SOURCE TEXT:
August 22 vs. Admirals
Lee was out for this one, but Matt and I stayed on the second line together as a wing pair, while Eric and Murph alternated at Center. I have the sense that this was the game in which our captain scored our only two goals, but I could be wrong about that. If he did, then it was either the previous game or the next one in which Derek flipped a pass from our defensive zone over the heads of two defensemen and onto the stick of Adam, who was cherrypicking up near the offensive blueline, and who went on to score. I can't remember what scores happened when, obviously, but I wanted to acknowledge both accomplishments, whenever they happened.
What I do recall about this game was falling in the corner near the Zamboni door while trying to dig the puck out (if I remember correctly, I *did* get the puck to a teammate before going down), and then either on the same shift or the next one, going down in exactly the same spot—only this time as a result of taking what was meant to be a hard clear up the boards to my left instep. The puck's velocity literally knocked my foot out from under me, and it hurt like hell to boot. I think everyone thought I was just uncoordinated and had fallen again, but I was busy wondering whether I'd broken any bones. (I don't think I did; it hurt to walk around barefoot for a couple days, but after that it was fine.)
September 1 vs. Roadrunners
This was our lone 7:15 game of the summer season, and Al and I decided that it wouldn't be too much of a hardship for Austen to stay up until 9:30 or so to see it. I didn't bring the camera because I figured Al would be too busy watching Austen to take pictures, but I kicked myself for not bringing it 'just in case' when I saw Austen in an old, infant-sized fleece hat with flaps (which didn't really fit him anymore) and the new L.L. Bean sweater Valerie got him. He looked absolutely adorable, and seeing him and Al watching the game from the stands and from behind the glass made any on-ice (or locker room) angst melt away.
Adam, Derek, and Alan were MIA when the lines were read out in the locker room before the game, and my usual linemate Matt was out, which left us with (I think) 3 D and 7 forwards. I don't remember who the two forward lines were, but I know I was asked to float. I shrugged and went over to get my stick from the rack when I heard Fred say, "why not go with three Centers and two sets of wings?" I looked up in time to see our captain stare at Fred as if Fred were crazy, shake his head, and say, with what sounded like incredulity in his voice, "No." I smiled and muttered, "because why would you do that?" to Eric, who responded by poking me in the shoulder and telling me to get out in the hall before I caused trouble. :)
During the warmup Fred approached me and said he had good news and bad news: The good news was I didn't have to float. The bad news was that I'd be the third Right Wing. It honestly didn't matter much to me; I'd never assumed that I'd have been the third Center had we gone that route anyway. Again I shrugged. It seemed silly to tire two Centers and rest a Wing, but I had no other objections. In any case, Adam, Derek, and Alan arrived a few minutes later, and the refs extended the warmup to give them time to get dressed, so we ended up having three complete forward lines after all. I ended up on the third line with Fred at Center and Doug at Left Wing.

OBJECTIVE 1:
Answer these questions about the hockey recap:
(a) In the August 22 game, what part of the writer's body did the hard clear up the boards hit?
(b) What time was the September 1 game?
(c) Who played with the writer on the third line in the September 1 game?
The hockey recap and the records are separate material with no connection to each other.

EXERCISE DATA:

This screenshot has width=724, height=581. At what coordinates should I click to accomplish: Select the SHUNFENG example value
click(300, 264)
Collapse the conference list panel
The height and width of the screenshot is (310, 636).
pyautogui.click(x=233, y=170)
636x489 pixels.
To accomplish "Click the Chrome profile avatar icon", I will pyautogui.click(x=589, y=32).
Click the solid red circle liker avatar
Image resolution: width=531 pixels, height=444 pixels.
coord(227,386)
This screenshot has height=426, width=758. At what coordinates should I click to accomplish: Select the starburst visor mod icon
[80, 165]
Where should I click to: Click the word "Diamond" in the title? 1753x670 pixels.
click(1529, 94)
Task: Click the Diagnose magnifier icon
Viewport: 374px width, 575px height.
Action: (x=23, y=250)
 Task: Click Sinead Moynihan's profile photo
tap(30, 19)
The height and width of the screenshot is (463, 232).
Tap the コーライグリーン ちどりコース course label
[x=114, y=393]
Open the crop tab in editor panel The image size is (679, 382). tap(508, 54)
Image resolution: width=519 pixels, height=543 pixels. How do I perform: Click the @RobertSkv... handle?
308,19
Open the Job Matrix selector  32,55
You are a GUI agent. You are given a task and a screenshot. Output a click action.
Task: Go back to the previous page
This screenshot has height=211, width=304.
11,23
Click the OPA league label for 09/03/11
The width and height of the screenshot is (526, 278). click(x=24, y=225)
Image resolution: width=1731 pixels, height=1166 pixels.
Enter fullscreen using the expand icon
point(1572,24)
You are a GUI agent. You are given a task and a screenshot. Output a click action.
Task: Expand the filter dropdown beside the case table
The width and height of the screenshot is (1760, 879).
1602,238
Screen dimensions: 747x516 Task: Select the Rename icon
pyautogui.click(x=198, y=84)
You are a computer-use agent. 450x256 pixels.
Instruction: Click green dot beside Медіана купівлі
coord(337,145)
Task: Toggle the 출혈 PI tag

OBJECTIVE 2:
Reproduce the records starting at the line that contains "Where should I" and continuing through the last line of the records, with both of those lines included.

EXPECTED ANSWER 1:
(a) The writer's left instep.
(b) 7:15.
(c) Fred at Center and Doug at Left Wing.

EXPECTED ANSWER 2:
Where should I click to: Click the word "Diamond" in the title? 1753x670 pixels.
click(1529, 94)
Task: Click the Diagnose magnifier icon
Viewport: 374px width, 575px height.
Action: (x=23, y=250)
 Task: Click Sinead Moynihan's profile photo
tap(30, 19)
The height and width of the screenshot is (463, 232).
Tap the コーライグリーン ちどりコース course label
[x=114, y=393]
Open the crop tab in editor panel The image size is (679, 382). tap(508, 54)
Image resolution: width=519 pixels, height=543 pixels. How do I perform: Click the @RobertSkv... handle?
308,19
Open the Job Matrix selector  32,55
You are a GUI agent. You are given a task and a screenshot. Output a click action.
Task: Go back to the previous page
This screenshot has height=211, width=304.
11,23
Click the OPA league label for 09/03/11
The width and height of the screenshot is (526, 278). click(x=24, y=225)
Image resolution: width=1731 pixels, height=1166 pixels.
Enter fullscreen using the expand icon
point(1572,24)
You are a GUI agent. You are given a task and a screenshot. Output a click action.
Task: Expand the filter dropdown beside the case table
The width and height of the screenshot is (1760, 879).
1602,238
Screen dimensions: 747x516 Task: Select the Rename icon
pyautogui.click(x=198, y=84)
You are a computer-use agent. 450x256 pixels.
Instruction: Click green dot beside Медіана купівлі
coord(337,145)
Task: Toggle the 출혈 PI tag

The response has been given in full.